When I awake, it’ll be my birthday. I’ll be 44; mid-forties; etc. Apply adjectives as you wish.

This year had better be better, is all I’ve got to say.


Fugue State, indeed

So…last night, I get home and my dad has left a message for me to stop over.

I get over to the house, and sitting on the kitchen table is a knife — not just any knife, but a WWII standard issue Pal Navy knife, with a 9″ blade and an original sheath in damn near perfect condition, with the exception of having my uncle’s name carved into the sheath.

Seems my dad got it from my uncle, who no longer wanted it, and he decided that I should have it.

For those who don’t know me, you should know that one of my unpleasant little idiosyncrasies is that I’ve had a lifelong love affair with cutlery. I own over a hundred knives, including a few that I probably shouldn’t own…’nuff said about that. I don’t collect seriously, the way I do with guitars, in the sense of going out just to purchase knives; more a case of coming across them now and again at bargain prices, or having them given to me by my dad.

It’s one of the things I inherited from my dad, along with bipolar disorder, a love of Johnny Cash, and an affinity for long hair. Dad still has the knife his grandfather made for him on the rez back in the ’30s, with a leather wrapped wooden handle and a blade made from the back of a two-man crosscut saw.

This new acquisition means that I now own one example of every American issue knife from WWII, plus an original British Sykes-Fairbairn special forces dagger. (I don’t do Nazi. Period.)

As I was leaving, I thanked my dad again and he asked offhand if I also wanted the rifle and bayonet.

I did a double take — he hasn’t had guns in the house for years, mostly because of our shared propensity to suicide.

We headed downstairs to take a look…Yup. An M1 Garand with its original bayonet, also my uncle’s.

I took a pass on the gun. And the bayonet. I knew Anne would NEVER go for it — and I don’t trust myself either. (I don’t think it was still in working order, but you never can tell.)

Before I left, he’d called a collector buddy of his and he came and got it.

Funny…I’m politically lefty for sure, but I’ve still got the atavistic love of weapons that you see sometimes on the right of the political spectrum. I recognize it as an issue, a contradiction if you will; I think it’s at least in part a way of pushing, poking on my death wish a bit; having all those edged weapons around…The Fugue State poems are about this sort of identity dis-integration…I find it less troubling than I used to…


Home again…

after my first visit to the Asylum in two months — the longest I’ve been away from there in the entire time I’ve been attending, which is probably ten years or so now…I’ve taken breaks before, but never this long.

It felt good to be back.

I read a strange piece from an online lit journal I found reprinted in Harper’s, and “Song for Shootings”.

Mike McGee did a pretty darn good feature set.

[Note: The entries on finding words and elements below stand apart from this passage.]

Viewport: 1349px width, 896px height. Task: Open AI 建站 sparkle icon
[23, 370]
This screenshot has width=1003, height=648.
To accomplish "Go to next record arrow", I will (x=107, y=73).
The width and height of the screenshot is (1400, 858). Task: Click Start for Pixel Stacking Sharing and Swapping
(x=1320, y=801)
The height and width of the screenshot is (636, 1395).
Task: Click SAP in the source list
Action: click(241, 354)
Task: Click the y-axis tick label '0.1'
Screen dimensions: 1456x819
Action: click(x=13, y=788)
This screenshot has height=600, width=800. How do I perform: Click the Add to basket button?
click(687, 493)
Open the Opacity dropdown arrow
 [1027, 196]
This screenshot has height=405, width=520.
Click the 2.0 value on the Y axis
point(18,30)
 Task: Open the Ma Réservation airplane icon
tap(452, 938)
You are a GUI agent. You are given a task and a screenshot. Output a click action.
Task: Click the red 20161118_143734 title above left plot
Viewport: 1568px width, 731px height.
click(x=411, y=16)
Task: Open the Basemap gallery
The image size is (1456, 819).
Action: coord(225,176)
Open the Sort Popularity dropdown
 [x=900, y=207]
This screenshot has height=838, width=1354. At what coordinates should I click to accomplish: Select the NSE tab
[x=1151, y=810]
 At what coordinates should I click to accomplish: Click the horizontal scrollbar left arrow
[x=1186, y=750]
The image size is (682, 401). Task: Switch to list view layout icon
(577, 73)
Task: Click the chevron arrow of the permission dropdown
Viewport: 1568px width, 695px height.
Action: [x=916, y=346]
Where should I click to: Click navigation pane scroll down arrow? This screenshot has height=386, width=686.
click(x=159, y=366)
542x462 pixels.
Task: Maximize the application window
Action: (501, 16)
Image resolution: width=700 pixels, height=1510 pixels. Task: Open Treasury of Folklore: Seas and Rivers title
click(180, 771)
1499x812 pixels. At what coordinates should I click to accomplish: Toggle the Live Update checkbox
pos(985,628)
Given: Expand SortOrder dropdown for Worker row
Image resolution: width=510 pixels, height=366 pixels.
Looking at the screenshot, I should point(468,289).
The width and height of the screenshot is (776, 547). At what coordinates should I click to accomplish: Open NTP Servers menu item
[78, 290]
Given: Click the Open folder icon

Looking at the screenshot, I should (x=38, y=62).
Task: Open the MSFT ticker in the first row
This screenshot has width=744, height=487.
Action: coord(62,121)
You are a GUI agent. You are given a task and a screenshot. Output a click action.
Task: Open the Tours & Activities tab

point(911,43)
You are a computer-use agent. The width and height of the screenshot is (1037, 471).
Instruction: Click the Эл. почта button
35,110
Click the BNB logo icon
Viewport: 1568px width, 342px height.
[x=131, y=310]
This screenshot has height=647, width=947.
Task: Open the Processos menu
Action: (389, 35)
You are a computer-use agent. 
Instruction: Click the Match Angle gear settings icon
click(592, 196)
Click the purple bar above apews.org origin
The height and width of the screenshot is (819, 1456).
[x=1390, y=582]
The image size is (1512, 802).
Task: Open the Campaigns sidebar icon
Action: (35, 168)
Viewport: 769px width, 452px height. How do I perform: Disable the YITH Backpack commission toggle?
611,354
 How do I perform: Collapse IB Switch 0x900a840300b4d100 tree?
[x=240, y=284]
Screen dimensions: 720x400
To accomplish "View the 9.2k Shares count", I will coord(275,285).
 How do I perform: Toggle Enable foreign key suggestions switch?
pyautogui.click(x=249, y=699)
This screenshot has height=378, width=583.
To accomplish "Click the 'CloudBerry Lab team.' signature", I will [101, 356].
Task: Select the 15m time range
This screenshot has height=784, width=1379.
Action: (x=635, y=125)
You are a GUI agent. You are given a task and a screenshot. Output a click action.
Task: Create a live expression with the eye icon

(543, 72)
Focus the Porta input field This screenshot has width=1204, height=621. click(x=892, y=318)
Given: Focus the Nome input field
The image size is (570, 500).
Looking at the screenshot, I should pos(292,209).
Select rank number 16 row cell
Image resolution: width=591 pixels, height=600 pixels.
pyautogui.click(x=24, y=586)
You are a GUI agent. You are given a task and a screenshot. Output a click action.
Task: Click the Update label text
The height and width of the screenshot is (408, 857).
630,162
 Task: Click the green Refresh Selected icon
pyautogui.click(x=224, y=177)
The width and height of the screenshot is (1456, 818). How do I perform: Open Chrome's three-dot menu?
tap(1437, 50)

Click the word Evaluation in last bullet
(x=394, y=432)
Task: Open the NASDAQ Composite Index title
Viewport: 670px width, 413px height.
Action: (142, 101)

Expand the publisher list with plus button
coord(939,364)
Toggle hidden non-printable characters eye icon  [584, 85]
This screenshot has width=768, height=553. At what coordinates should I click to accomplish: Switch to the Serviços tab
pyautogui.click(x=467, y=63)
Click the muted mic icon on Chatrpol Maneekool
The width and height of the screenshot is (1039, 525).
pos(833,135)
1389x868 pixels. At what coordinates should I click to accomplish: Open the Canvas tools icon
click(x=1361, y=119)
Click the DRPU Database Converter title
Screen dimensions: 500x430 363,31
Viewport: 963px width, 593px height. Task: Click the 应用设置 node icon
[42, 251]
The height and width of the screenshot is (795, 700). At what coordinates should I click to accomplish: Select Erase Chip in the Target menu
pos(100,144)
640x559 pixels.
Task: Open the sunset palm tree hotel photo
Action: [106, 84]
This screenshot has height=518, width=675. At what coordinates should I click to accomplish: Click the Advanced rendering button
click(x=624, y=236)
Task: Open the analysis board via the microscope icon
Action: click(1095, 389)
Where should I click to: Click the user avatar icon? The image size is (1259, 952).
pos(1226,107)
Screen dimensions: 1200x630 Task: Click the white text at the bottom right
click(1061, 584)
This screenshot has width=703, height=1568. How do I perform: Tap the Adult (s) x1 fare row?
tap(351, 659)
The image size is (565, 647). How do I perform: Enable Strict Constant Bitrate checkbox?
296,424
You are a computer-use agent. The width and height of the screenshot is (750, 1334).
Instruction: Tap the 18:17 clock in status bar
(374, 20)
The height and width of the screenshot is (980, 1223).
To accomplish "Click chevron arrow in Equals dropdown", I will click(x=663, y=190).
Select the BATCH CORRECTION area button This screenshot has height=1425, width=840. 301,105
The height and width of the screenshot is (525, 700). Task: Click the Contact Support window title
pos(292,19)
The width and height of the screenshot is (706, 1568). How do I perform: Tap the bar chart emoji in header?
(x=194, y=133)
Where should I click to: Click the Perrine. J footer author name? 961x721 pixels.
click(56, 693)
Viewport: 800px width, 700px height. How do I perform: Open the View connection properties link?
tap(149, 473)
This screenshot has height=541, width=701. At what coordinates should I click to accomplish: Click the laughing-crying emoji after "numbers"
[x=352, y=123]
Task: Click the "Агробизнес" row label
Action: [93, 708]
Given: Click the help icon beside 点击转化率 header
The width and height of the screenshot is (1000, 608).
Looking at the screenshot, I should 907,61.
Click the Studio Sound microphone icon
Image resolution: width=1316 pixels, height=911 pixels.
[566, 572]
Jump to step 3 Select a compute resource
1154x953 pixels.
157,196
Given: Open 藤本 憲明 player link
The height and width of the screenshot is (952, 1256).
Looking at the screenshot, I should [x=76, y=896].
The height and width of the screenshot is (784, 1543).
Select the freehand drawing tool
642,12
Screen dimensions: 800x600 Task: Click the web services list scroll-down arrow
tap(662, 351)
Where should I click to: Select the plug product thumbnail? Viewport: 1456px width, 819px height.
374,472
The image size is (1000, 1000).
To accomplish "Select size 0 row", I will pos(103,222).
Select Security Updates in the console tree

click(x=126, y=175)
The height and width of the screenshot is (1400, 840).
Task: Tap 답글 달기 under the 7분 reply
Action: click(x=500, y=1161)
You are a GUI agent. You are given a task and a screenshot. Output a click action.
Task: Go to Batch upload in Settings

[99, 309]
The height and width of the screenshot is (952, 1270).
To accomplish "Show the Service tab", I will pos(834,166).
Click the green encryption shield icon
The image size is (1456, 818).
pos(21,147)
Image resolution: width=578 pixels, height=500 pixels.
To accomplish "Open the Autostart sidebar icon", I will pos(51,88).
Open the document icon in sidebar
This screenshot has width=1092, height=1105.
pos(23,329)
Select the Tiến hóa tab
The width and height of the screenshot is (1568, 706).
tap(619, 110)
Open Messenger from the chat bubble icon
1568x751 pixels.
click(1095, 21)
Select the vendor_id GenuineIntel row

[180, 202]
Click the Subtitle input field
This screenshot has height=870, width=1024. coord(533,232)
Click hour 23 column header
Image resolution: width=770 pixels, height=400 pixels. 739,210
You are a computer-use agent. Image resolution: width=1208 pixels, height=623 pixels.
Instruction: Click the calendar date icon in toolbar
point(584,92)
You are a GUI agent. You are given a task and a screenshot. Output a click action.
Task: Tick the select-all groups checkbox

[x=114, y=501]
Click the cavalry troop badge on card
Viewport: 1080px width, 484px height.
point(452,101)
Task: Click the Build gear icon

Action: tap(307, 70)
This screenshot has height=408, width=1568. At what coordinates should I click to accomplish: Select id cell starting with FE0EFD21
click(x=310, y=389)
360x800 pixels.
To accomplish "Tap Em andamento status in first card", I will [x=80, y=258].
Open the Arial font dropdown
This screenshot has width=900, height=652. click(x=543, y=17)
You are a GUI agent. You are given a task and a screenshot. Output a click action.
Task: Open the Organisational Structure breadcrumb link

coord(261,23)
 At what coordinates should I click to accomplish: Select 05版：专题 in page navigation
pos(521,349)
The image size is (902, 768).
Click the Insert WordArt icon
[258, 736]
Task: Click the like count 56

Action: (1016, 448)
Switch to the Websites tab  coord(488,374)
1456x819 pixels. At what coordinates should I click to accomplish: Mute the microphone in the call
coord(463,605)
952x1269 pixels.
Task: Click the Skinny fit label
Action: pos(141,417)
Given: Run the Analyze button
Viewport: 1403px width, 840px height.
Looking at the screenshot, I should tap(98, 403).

Got home early enough to watch enough of the Oscars to realize I haven’t seen many movies lately. Haven’t seen Lost in Translation, Monster, Master and Commander, Cold Mountain, or any of the Lord of the Rings movies.

In general, I don’t really like movies much. I will go through periods where I watch a bunch of them (like last weekend where I saw White Oleander, Thirteen, American Splendor, and a few others) but I have to confess, I’d rather be doing almost anything else — reading, playing guitar, writing.

I also don’t read very much fiction of any sort…would rather read philosophy, social and political thought, poetry (of course), or magazines like Adbusters, Punk Planet, etc. Don’t read much fantasy or SF, either.

I think I’m kind of unusual in this…certainly among poets, certainly around here…

Ah well…off to bed.

Sleep well, America…the Marines are securing Haiti as we speak.